SOURCE PASSAGE >>
○ ○ ○ ○ ○

How Local Resettlement Works

Some U.S. critics of refugee resettlement have claimed that the federal government settles refugees in their states without consultation. This is not the case, however. While only the federal government can determine whether or not a refugee may be admitted to the country, federal law requires consultation with state and local governments on the resettlement of refugees in a particular community.

Fortunately, the State Department and the Department of Health and Human Services have traditionally enjoyed a cooperative, constructive relationship with state and local refugee coordinators and with voluntary agencies in determining where to place refugees.

The plight of millions of refugees encapsulates many aspects of international relations the world appears to be unprepared, or unwilling, to deal with.

The nine voluntary agencies active in resettling refugees in the United States work closely with their local affiliates and state refugee coordinators to determine which locations are the best match for the communities and the refugees. The following factors are considered: family reunification; the number of refugees already in the state and in a particular community (the objective is to avoid overwhelming an area with large numbers, but also to settle refugees where compatriots are already residing); and the availability of affordable housing, employment opportunities, and health and educational facilities.

○ ○ ○ ○ ○

INFORMATION PROVIDED >>

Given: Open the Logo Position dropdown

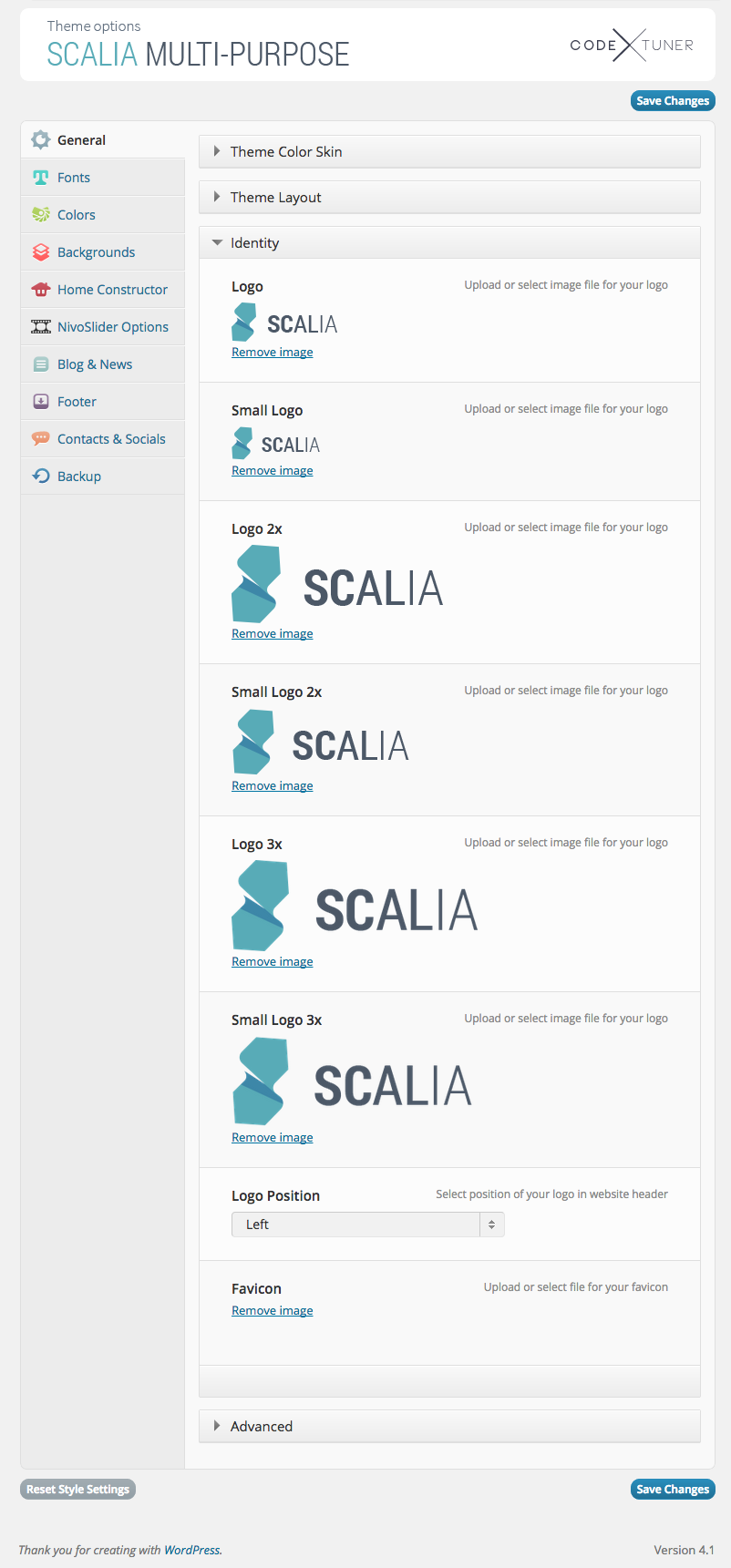Looking at the screenshot, I should [x=367, y=1225].
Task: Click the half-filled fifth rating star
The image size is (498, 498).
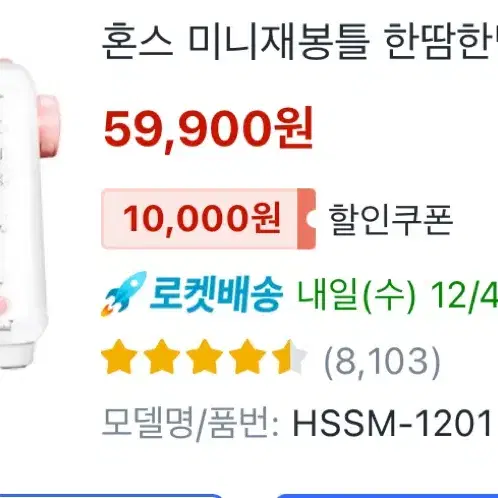Action: (289, 357)
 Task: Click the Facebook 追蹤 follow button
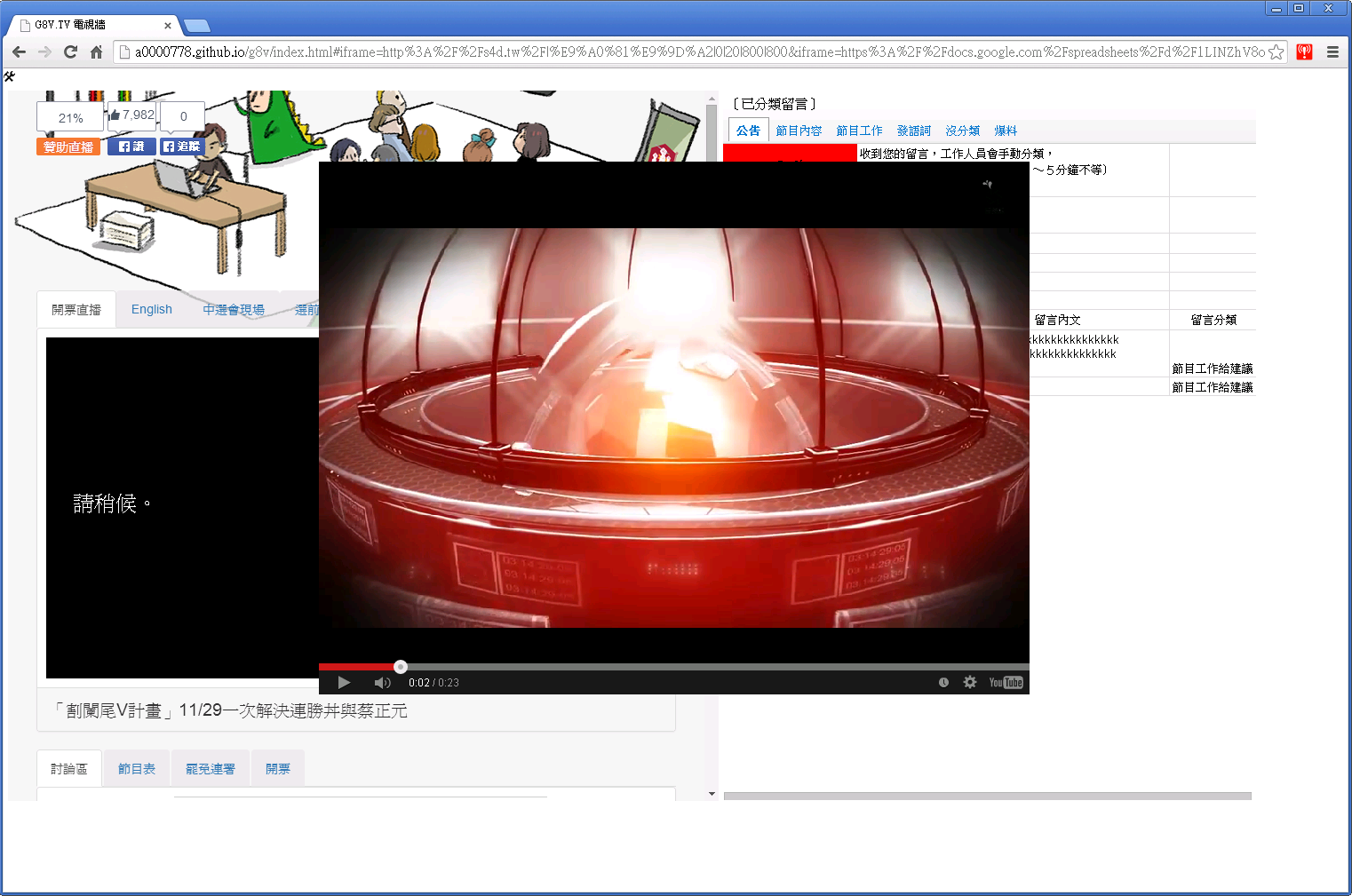pos(182,147)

○ ○ ○ ○ ○

TASK GOAL >>
Please answer these from the passage on local refugee resettlement above:
(a) Which two federal departments are described as having a cooperative relationship with state and local refugee coordinators?
(b) How many voluntary agencies are active in resettling refugees in the United States?
(c) Under federal law, whom must be consulted on the resettlement of refugees in a particular community?

THE ANSWER >>
(a) The State Department and the Department of Health and Human Services.
(b) Nine.
(c) State and local governments.